Here is my environment:
- OS/Version: Ubuntu20.04
- Container Runtime Type/Version: Containerd
- K8s Flavor/Version: k8s
- GPU Operator Version: v23.9.2
@sunwuyan the gpu-operator will append an OS suffix to the image tag. For example, the driver image set in the DaemonSet should be nvcr.io/nvidia/driver:550.54.14-ubuntu20.04 if your worker nodes are running Ubuntu 20.04. If the operator is not appending this suffix, please provide logs from the gpu-operator pod.
@sunwuyan the gpu-operator will append an OS suffix to the image tag. For example, the driver image set in the DaemonSet should be
nvcr.io/nvidia/driver:550.54.14-ubuntu20.04if your worker nodes are running Ubuntu 20.04. If the operator is not appending this suffix, please provide logs from the gpu-operator pod.
3q,I will try this!
@cdesiniotis I am currently trying to deploy the GPU operator on a cluster running on CentOS CoreOS. Therefore, "scos4.18" is append to the driver image.
Unfortunatly it does not exists in the NVidia driver repository. Is there a way to use another image or a workaround for that ?
Is there a way to use another image or a workaround for that ?
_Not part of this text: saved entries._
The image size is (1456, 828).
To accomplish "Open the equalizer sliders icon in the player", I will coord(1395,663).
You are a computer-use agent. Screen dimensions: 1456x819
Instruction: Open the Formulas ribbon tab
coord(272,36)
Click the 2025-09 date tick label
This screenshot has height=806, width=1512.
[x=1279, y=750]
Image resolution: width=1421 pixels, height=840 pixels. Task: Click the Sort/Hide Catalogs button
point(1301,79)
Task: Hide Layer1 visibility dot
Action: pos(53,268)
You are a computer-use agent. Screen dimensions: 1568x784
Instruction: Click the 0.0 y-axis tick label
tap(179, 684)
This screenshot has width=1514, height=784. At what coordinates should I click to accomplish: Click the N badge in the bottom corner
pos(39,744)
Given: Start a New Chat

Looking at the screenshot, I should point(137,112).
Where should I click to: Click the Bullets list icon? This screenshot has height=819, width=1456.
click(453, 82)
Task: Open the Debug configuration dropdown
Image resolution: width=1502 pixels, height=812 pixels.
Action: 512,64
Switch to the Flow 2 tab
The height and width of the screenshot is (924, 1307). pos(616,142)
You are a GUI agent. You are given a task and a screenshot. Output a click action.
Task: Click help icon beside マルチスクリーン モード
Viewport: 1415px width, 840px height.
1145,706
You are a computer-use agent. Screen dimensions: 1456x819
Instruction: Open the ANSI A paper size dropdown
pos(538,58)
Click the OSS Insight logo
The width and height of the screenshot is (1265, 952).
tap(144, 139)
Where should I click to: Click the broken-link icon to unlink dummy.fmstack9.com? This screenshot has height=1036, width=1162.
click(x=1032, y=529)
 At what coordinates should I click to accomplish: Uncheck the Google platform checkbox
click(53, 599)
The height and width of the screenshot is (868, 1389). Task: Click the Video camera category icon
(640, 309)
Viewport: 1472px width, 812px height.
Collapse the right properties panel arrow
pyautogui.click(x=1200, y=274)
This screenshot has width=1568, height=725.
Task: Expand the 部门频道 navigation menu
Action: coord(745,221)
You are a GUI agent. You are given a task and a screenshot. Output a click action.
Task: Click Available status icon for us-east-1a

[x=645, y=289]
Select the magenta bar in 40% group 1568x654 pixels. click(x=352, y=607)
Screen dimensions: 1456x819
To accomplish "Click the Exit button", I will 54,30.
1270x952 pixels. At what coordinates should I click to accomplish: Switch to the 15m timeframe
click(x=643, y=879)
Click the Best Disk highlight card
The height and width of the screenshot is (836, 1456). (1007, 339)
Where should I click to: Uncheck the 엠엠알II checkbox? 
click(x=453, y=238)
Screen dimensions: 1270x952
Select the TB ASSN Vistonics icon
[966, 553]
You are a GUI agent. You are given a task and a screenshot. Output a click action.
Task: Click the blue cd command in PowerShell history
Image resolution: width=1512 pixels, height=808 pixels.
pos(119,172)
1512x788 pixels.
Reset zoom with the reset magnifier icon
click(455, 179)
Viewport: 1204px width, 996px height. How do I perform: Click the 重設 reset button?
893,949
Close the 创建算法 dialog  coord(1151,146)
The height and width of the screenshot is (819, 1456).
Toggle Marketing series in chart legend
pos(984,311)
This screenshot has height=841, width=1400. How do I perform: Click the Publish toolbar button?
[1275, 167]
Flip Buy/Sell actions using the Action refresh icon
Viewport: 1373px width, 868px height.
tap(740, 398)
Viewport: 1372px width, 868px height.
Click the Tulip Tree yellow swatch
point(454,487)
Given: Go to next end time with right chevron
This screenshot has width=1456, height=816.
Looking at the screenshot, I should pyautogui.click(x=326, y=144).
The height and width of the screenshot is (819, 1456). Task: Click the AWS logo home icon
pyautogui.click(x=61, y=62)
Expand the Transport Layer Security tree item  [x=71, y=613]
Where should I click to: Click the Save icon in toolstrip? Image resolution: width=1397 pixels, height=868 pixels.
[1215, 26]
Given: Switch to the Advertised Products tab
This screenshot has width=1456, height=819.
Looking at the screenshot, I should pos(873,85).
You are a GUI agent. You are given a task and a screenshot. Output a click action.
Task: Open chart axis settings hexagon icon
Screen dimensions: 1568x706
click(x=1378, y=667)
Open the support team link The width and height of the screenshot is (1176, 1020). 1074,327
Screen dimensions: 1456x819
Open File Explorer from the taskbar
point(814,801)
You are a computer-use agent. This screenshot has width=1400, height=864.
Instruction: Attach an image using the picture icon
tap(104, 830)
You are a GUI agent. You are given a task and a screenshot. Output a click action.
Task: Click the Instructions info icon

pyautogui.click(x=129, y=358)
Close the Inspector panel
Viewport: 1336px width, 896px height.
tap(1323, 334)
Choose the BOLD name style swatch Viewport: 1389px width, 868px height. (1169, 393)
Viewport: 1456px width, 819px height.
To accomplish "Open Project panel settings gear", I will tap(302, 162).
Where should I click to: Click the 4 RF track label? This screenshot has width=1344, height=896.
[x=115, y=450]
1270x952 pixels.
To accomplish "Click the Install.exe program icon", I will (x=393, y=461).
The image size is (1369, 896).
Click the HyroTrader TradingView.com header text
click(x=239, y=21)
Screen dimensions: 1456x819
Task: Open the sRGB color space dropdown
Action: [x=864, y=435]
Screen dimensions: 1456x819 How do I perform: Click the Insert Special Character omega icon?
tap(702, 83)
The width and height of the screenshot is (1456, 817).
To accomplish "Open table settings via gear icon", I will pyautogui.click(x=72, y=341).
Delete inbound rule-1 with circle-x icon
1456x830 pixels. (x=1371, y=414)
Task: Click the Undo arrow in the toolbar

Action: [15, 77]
To work around this, you can pre-install the driver on your host and then the gpu-operator will skip the driver container deployment. Also, make sure you use the toolkit image with the ubi8 suffix
This issue is stale because it has been open 90 days with no activity. This issue will be closed in 30 days unless new comments are made or the stale label is removed. To skip these checks, apply the "lifecycle/frozen" label.
This issue has been addressed in the comments above. Closing this for now.
If you still see issues with the latest version of gpu-operator, please feel free to open new issues with relevant logs and details attached.